Personal information
- Born: March 1, 2001 (age 25) Pukalani, Hawaii, U.S.
- Listed height: 5 ft 9 in (1.75 m)
- Listed weight: 177 lb (80 kg)

Career information
- High school: Union (Camas, Washington)
- College: Hawaii (2019–2020) Washington State (2021–2023)
- NFL draft: 2024: undrafted

Career history
- Denver Broncos (2024)*; Ottawa Redblacks (2024)*;
- * Offseason and/or practice squad member only

= Lincoln Victor =

American football player (born 2001)

Lincoln Victor (born March 1, 2001) is an American professional football wide receiver. He was most recently a member of the Ottawa Redblacks of the Canadian Football League (CFL). He played college football for the Hawaii Rainbow Warriors and the Washington State Cougars and was signed by the Denver Broncos as an undrafted free agent in 2024.

== Early life ==
Victor was born in Pukalani, Hawaii and attended high school at Union High School in Camas, Washington.
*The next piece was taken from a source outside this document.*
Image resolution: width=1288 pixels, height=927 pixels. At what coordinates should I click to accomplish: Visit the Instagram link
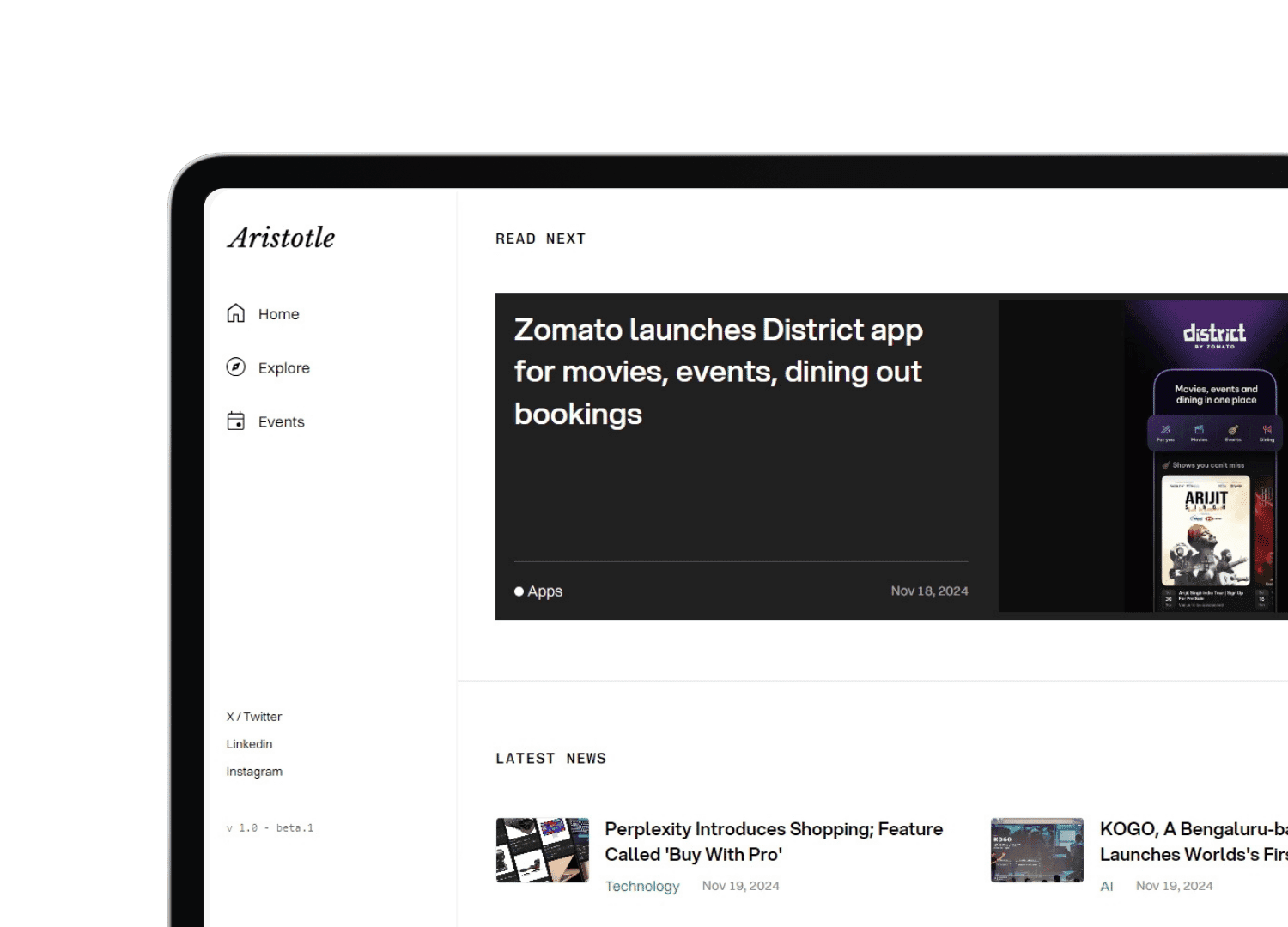253,772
In Victor's senior season of high school he was named the Washington high school Player of the Year. Victor committed to play college football for the Hawaii Rainbow Warriors.

== College career ==
=== Hawaii ===
In Victor's first career season in 2019 he recorded ten receptions for three touchdowns, while also rushing for 49 yards. Victor also returned 22 kickoffs for 494 yards. In the COVID-19-shortened 2020 season, Victor recorded two receptions for 17 yards. After the conclusion of the 2020 season, Victor entered the NCAA transfer portal.

=== Washington State ===
Victor transferred to play for the Washington State Cougars to play out the rest of his college career. In Victor's first season with the Cougars in 2021 he recorded 22 receptions for 296 yards and two touchdowns, while also adding ten rushing yards. Victor opened up the 2022 season, as a starter and a team captain for the Cougars. Victor finished the 2022 season with 22 receptions for 245 yards, while also returning 22 kickoffs for 445 yards. Victor opened the 2023 season strong, as in week one he totaled 11 receptions for 168 yards in a win over Colorado State. In the following week, he recorded seven receptions for 62 yards and a touchdown, as he helped Washington State upset Wisconsin. In week three, he recorded six receptions for 119 yards and two touchdowns, in a win over Northern Colorado. In week eight, he had a record-breaking performance as he notched a Washington State-record 16 receptions while also adding 161 yards, in a loss versus Oregon.

==Professional career==

Pre-draft measurables
| Height | Weight | Arm length | Hand span | 40-yard dash | 10-yard split | 20-yard split | 20-yard shuttle | Three-cone drill | Vertical jump | Broad jump | Bench press |
| 5 ft 8 in (1.73 m) | 178 lb (81 kg) | 28+3⁄4 in (0.73 m) | 8+5⁄8 in (0.22 m) | 4.57 s | 1.60 s | 2.69 s | 4.11 s | 6.82 s | 39 in (0.99 m) | 9 ft 11 in (3.02 m) | 11 reps |
All values from Pro Day

=== Denver Broncos ===
Victor signed with the Denver Broncos as an undrafted free agent on May 10, 2024, but was waived three days later.

=== Ottawa Redblacks ===
On September 18, 2024, Victor was added to the Ottawa Redblacks' practice roster. He was part of the final training camp cuts on May 31, 2025.